──────── Text segment ────────
Women Find Help for Little Discussed Problem
Laura O’Brien knew something was wrong in November 2007 when she felt pressure in her pelvis, as if her uterus had dropped down.
"I could feel it falling," she recalled. "I told my fiancée, ‘I think I’m losing my uterus.’"
O’Brien, then 52 and a widowed mother of two grown boys, enjoyed a physically demanding life. She worked as an occupational therapist at a school for autistic children, exercised daily at a gym and pursued a rigorous regimen of ballroom dance classes. In 2006, she won a championship at a U.S. Ballroom Dance competition in Florida. "I’m in great shape," she recalled thinking.
"It was a shock to believe this was happening to me," she said.
O’Brien suffered from prolapse, which occurs when the connective tissue holding organs in place gradually weakens, causing organs to fall.
──────── Data excerpts ────────
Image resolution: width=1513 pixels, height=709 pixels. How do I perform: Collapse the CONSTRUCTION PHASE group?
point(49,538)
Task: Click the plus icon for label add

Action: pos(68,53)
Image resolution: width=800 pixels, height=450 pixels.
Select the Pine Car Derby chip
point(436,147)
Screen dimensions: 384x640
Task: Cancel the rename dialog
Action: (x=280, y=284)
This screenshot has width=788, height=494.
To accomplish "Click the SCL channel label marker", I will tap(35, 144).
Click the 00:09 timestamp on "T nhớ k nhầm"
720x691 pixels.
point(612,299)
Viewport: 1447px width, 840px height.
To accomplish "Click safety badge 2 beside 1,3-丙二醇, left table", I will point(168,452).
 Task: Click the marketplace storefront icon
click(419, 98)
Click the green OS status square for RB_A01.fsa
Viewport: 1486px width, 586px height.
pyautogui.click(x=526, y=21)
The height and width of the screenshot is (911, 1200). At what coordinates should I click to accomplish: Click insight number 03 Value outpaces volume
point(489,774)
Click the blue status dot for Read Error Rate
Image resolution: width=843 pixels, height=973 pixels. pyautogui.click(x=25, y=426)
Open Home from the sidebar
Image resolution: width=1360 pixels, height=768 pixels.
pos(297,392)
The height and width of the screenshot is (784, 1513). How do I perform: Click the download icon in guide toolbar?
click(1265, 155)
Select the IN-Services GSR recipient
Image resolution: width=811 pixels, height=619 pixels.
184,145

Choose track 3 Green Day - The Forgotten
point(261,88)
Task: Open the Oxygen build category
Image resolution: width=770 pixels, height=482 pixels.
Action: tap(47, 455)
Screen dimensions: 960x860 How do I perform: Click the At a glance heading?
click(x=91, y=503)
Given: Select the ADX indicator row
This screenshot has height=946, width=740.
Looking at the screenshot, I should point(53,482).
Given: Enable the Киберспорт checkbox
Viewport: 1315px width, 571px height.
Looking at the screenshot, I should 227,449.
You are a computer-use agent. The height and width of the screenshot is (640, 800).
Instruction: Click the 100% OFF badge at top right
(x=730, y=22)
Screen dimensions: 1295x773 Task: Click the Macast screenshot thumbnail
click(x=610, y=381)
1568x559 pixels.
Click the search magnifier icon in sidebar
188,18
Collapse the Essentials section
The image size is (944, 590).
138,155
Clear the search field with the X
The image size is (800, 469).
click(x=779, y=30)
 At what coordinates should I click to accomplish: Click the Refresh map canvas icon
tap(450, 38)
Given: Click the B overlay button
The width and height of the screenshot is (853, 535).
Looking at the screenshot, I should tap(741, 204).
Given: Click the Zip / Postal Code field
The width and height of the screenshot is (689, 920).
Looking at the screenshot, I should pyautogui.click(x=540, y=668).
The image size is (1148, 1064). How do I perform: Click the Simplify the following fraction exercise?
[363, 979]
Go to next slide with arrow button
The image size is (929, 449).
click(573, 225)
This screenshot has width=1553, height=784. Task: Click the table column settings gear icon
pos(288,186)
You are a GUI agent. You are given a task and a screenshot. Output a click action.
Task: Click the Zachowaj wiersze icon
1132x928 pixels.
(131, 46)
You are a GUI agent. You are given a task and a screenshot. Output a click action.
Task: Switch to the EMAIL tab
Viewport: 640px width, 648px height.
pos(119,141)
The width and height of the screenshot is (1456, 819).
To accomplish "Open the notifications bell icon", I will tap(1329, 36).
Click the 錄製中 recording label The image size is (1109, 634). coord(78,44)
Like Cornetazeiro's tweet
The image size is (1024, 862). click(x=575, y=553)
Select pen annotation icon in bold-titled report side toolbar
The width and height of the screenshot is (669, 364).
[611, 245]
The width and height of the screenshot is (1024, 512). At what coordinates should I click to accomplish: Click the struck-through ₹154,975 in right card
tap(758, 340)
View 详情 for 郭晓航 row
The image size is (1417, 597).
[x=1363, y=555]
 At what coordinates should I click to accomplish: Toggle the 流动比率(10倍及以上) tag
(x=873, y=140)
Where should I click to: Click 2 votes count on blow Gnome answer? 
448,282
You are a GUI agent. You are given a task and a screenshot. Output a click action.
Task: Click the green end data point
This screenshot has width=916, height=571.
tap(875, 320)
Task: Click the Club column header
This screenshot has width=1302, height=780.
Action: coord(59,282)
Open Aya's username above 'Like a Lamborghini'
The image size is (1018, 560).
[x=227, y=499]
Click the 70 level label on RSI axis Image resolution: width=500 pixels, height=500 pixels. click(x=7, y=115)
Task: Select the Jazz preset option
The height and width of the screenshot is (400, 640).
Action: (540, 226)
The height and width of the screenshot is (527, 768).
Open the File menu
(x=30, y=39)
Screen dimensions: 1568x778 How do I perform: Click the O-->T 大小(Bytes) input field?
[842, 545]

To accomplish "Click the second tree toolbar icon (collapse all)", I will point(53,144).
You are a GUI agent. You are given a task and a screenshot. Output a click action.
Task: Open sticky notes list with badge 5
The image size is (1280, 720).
────────
* _Activity list_
a - Update the article on prolapse, starting with "O’Brien, then 52" and going on through "she recalled thinking.", so that "gym" becomes "health club".
b - Using the article on prolapse, answer yes or no to each statement and quote the words that decide it: (i) O'Brien first noticed pelvic pressure in November 2007. (ii) O'Brien worked as a nurse in a hospital. (iii) In 2006, O'Brien won a championship at a ballroom dance competition in Florida.

* _Answers in order_
a -
O’Brien, then 52 and a widowed mother of two grown boys, enjoyed a physically demanding life. She worked as an occupational therapist at a school for autistic children, exercised daily at a health club and pursued a rigorous regimen of ballroom dance classes. In 2006, she won a championship at a U.S. Ballroom Dance competition in Florida. "I’m in great shape," she recalled thinking.

b -
(i) Yes: "Laura O’Brien knew something was wrong in November 2007 when she felt pressure in her pelvis"
(ii) No: "She worked as an occupational therapist at a school for autistic children"
(iii) Yes: "In 2006, she won a championship at a U.S. Ballroom Dance competition in Florida."